**Objectifs**
1. Indiquez, s'il vous plaît, si chacune des affirmations (a), (b) et (c) concorde avec le document source. Répondez par oui ou non, puis citez les mots exacts du texte qui tranchent.
(a) L'Insee a publié un point de conjoncture le 17 juin.
(b) D'après l'Insee, la reprise économique est très nette depuis la mi-avril.
(c) Le ministère du Travail avait déjà fait le même constat que l'Insee.
2. Répondez brièvement aux questions suivantes à partir du document source.
(a) Combien de lueurs d'espoir l'Insee apporte-t-il ?
(b) D'où venaient les appels répétés à accélérer le retour au travail ?
(c) Quelle inconnue pesait sur les perspectives de redressement de l'économie ?
3. Recopiez à l'identique le passage du document source qui débute aux mots « Le déconfinement de » et qui prend fin après les mots « ministère du Travail. ».
::: Document source :::
Pas si pire… mais pas reluisante non plus. Dans son point de conjoncture du 17 juin, l’Insee dépeint une situation économique toujours sombre, mais y apporte deux lueurs d’espoir : la reprise est au rendez-vous du déconfinement… et la crise pourrait être moins grave qu’elle ne l’est déjà.

Le déconfinement de l’économie a bien eu lieu

Dans quelles proportions les entreprises allaient-elles redémarrer au sortir du confinement ? C’était l’une des principales inconnues qui pesait jusqu’ici sur les perspectives de redressement de l’économie. D’où les appels répétés, de Bercy à l’Élysée, à accélérer le retour au travail. Finalement, « la reprise économique est très nette depuis la mi-mai », se réjouit l’Insee, qui vient confirmer un constat déjà dressé par le ministère du Travail.
::: Entrées fournies :::
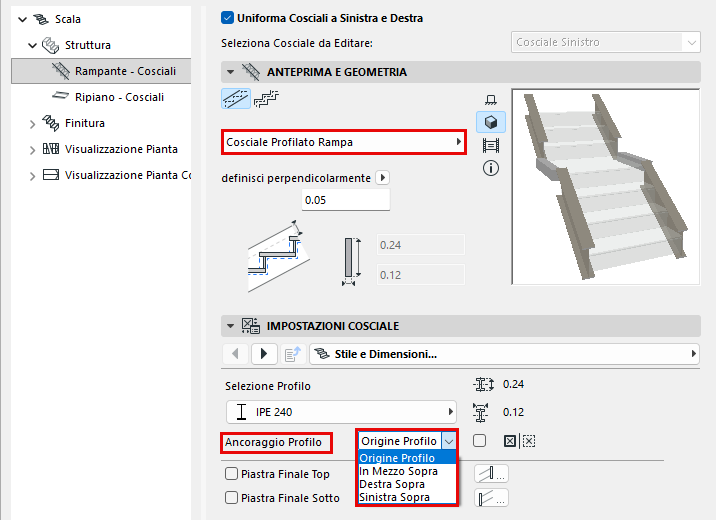The image size is (716, 520).
Task: Enable Piastra Finale Sotto checkbox
Action: pyautogui.click(x=232, y=497)
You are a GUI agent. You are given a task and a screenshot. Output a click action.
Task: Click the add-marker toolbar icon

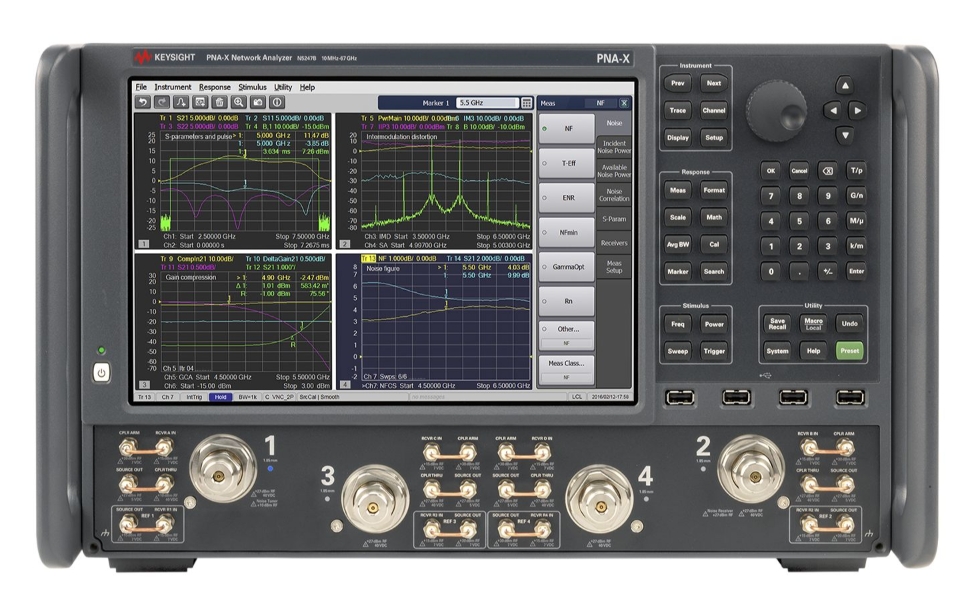[x=180, y=103]
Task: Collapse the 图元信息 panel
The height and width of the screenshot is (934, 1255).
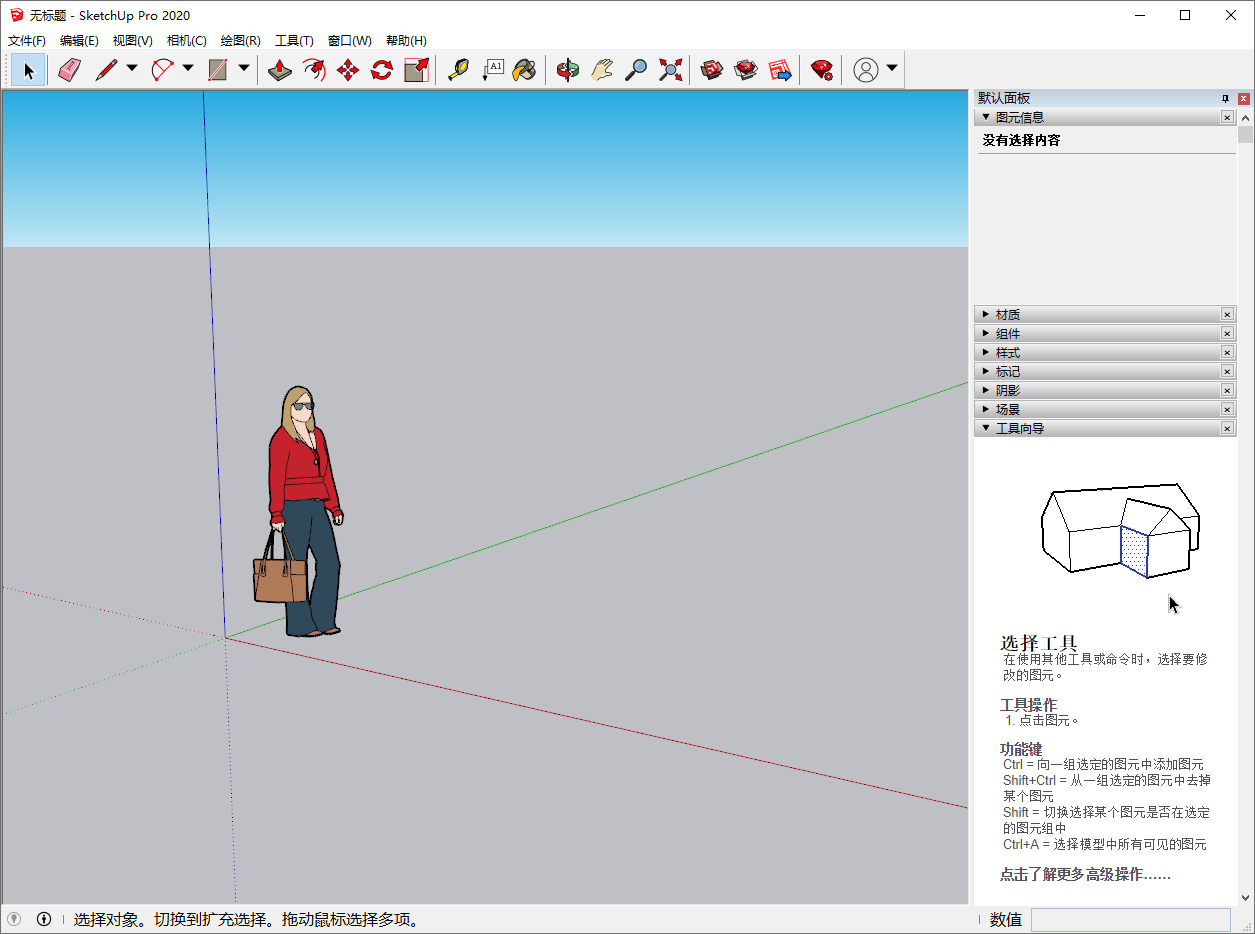Action: [x=986, y=117]
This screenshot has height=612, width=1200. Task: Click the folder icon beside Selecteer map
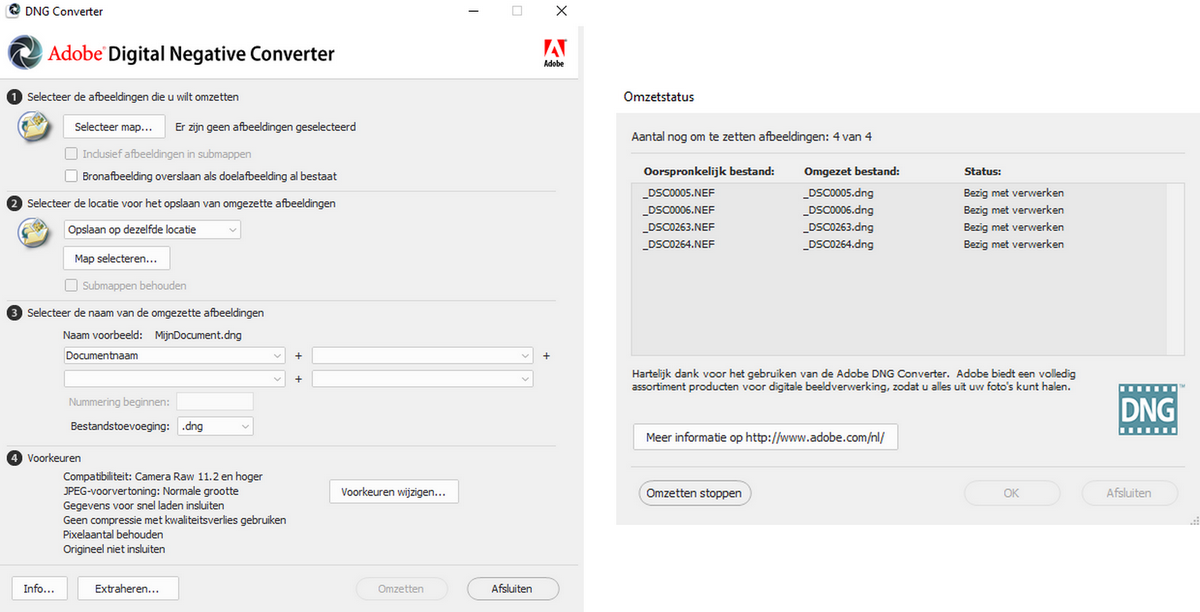[36, 127]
:::
**Résultats attendus**
1.
(a) Oui : « Dans son point de conjoncture du 17 juin »
(b) Non : « la reprise économique est très nette depuis la mi-mai »
(c) Oui : « un constat déjà dressé par le ministère du Travail »

2.
(a) Deux.
(b) De Bercy à l'Élysée.
(c) Dans quelles proportions les entreprises allaient redémarrer au sortir du confinement.

3.
Le déconfinement de l’économie a bien eu lieu

Dans quelles proportions les entreprises allaient-elles redémarrer au sortir du confinement ? C’était l’une des principales inconnues qui pesait jusqu’ici sur les perspectives de redressement de l’économie. D’où les appels répétés, de Bercy à l’Élysée, à accélérer le retour au travail. Finalement, « la reprise économique est très nette depuis la mi-mai », se réjouit l’Insee, qui vient confirmer un constat déjà dressé par le ministère du Travail.